**GOAL OF THE EXERCISE:**
Present the listing below as a Markdown table with the columns "Row" and "Listing Line", giving a row number and one line per row and omitting blank lines. Start at the first line of the listing and end at the line containing "click(327, 485)".

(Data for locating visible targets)
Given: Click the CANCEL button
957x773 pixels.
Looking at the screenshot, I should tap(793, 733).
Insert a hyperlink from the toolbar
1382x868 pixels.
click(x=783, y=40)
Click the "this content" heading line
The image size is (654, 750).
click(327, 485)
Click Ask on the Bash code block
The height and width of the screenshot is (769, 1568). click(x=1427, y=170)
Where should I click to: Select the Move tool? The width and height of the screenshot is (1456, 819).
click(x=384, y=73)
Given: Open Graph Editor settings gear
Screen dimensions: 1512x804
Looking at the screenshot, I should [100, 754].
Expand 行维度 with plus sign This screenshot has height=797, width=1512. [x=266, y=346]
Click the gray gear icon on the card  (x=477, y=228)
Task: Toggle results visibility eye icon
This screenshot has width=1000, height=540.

**TASK ANSWER:**
| Row | Listing Line |
|---|---|
| 1 | Given: Click the CANCEL button |
| 2 | 957x773 pixels. |
| 3 | Looking at the screenshot, I should tap(793, 733). |
| 4 | Insert a hyperlink from the toolbar |
| 5 | 1382x868 pixels. |
| 6 | click(x=783, y=40) |
| 7 | Click the "this content" heading line |
| 8 | The image size is (654, 750). |
| 9 | click(327, 485) |